--- PASSAGE SHOWN ---
Rootwrap is fully controlled by the root user. The root user owns the sudoers entry which allows Compute to run a specific rootwrap executable as root, and only with a specific configuration file (which should also be owned by root). The nova-rootwrap command imports the Python modules it needs from a cleaned, system-default PYTHONPATH. The root-owned configuration file points to root-owned filter definition directories, which contain root-owned filters definition files. This chain ensures that the Compute user itself is not in control of the configuration or modules used by the nova-rootwrap executable.

5.4.8.1 Configure rootwrap

Configure rootwrap in the rootwrap.conf file. Because it is in the trusted security path, it must be owned and writable by only the root user. The rootwrap_config=entry parameter specifies the file's location in the sudoers entry and in the nova.conf configuration file.

The rootwrap.conf file uses an INI file format with these sections and parameters:

Table 5.4: rootwrap.conf configuration options

Configuration option=Default value

(Type) Description

[DEFAULT] filters_path=/etc/nova/rootwrap.d,/usr/share/nova/rootwrap

(ListOpt) Comma-separated list of directories containing filter definition files. Defines where rootwrap filters are stored. Directories defined on this line should all exist, and be owned and writable only by the root user.

--- COLLECTED MATERIAL ---

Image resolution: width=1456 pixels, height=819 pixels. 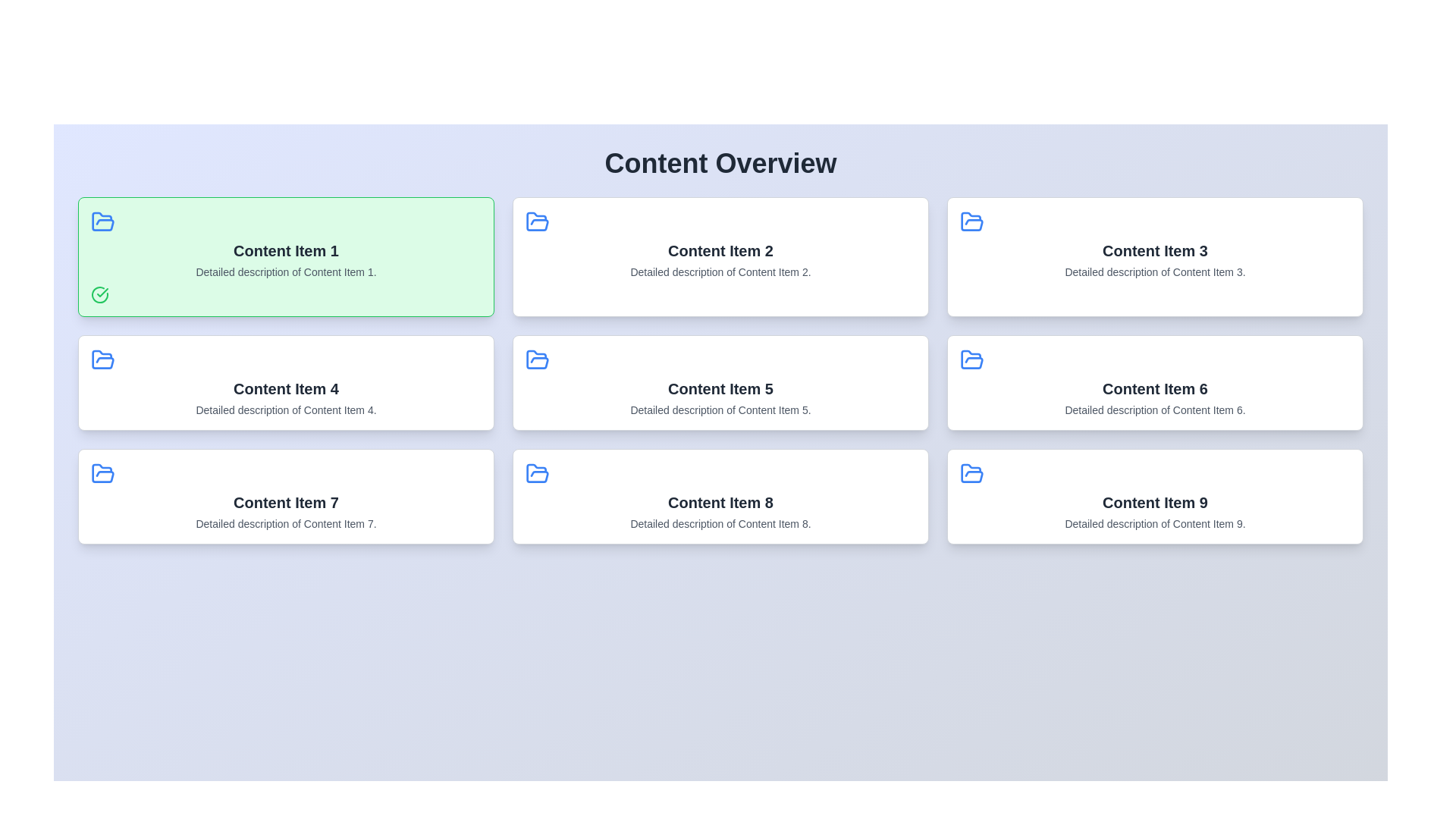 What do you see at coordinates (286, 271) in the screenshot?
I see `text of the Text Label displaying 'Detailed description of Content Item 1.' located inside the card for 'Content Item 1' in the first column and first row of the grid layout` at bounding box center [286, 271].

--- WHAT TO DO ---
Reproduce the rootwrap passage in full, word for word. The listing plays no part here.

--- RIGHT ANSWER ---
Rootwrap is fully controlled by the root user. The root user owns the sudoers entry which allows Compute to run a specific rootwrap executable as root, and only with a specific configuration file (which should also be owned by root). The nova-rootwrap command imports the Python modules it needs from a cleaned, system-default PYTHONPATH. The root-owned configuration file points to root-owned filter definition directories, which contain root-owned filters definition files. This chain ensures that the Compute user itself is not in control of the configuration or modules used by the nova-rootwrap executable.

5.4.8.1 Configure rootwrap

Configure rootwrap in the rootwrap.conf file. Because it is in the trusted security path, it must be owned and writable by only the root user. The rootwrap_config=entry parameter specifies the file's location in the sudoers entry and in the nova.conf configuration file.

The rootwrap.conf file uses an INI file format with these sections and parameters:

Table 5.4: rootwrap.conf configuration options

Configuration option=Default value

(Type) Description

[DEFAULT] filters_path=/etc/nova/rootwrap.d,/usr/share/nova/rootwrap

(ListOpt) Comma-separated list of directories containing filter definition files. Defines where rootwrap filters are stored. Directories defined on this line should all exist, and be owned and writable only by the root user.